We used force of infection models to quantify the heterogeneity of HCV risk in PWID. A simple piecewise constant function was used for modelling, and we did not calculate confidence intervals for the estimated quantities. This could be improved on via parametric models and confidence intervals obtained through bootstrap approaches. Nevertheless, the precise FOI is only of indirect interest, with the key focus being on the quantification of heterogeneity and the proof of concept that heterogeneity in risk will lead to reinfection rates that are higher than primary infection rates.

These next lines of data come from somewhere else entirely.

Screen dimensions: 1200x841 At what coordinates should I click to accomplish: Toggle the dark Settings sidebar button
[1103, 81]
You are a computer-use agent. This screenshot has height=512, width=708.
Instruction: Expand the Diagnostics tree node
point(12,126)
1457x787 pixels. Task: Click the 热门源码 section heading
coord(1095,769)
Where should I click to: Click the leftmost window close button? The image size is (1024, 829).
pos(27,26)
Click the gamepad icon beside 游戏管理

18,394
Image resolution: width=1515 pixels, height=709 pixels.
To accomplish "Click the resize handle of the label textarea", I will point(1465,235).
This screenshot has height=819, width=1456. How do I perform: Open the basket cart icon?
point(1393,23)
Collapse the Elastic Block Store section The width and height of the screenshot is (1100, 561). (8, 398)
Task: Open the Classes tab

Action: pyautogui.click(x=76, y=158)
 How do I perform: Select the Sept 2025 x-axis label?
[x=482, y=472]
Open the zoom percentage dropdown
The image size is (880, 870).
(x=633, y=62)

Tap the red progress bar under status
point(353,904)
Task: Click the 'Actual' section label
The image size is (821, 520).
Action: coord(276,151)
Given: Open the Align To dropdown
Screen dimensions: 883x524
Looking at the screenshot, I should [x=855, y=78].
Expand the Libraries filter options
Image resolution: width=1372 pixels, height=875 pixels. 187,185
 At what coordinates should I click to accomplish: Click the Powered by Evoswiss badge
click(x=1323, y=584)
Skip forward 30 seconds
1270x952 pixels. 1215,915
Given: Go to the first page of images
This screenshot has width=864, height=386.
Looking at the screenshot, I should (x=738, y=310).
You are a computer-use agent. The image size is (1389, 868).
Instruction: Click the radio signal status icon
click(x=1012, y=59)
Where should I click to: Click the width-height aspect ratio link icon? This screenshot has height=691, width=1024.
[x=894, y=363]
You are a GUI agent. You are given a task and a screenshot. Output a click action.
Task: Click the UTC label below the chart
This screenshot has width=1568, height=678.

The exploration of reinfection rates is founded on the assumption that individuals who undergo treatment for HCV infection do not change their risk behaviour. Data from clinical trials of DAAs have suggested some reduction in risk behaviours for PWID who are treated with DAAs [26, 27]. However, these clinical trial populations were subject to selection bias, excluding individuals engaging in high-risk behaviours. Thus, results are likely not generalisable to the UAM population considered here. Regardless of the true impact of DAA treatment on risk behaviours, our findings are intended to illustrate the importance that risk behaviour is minimised following treatment of primary infection to reduce reinfection risk. This is particularly true now that treatment of high-risk individuals through community pathways is being actively pursued [28].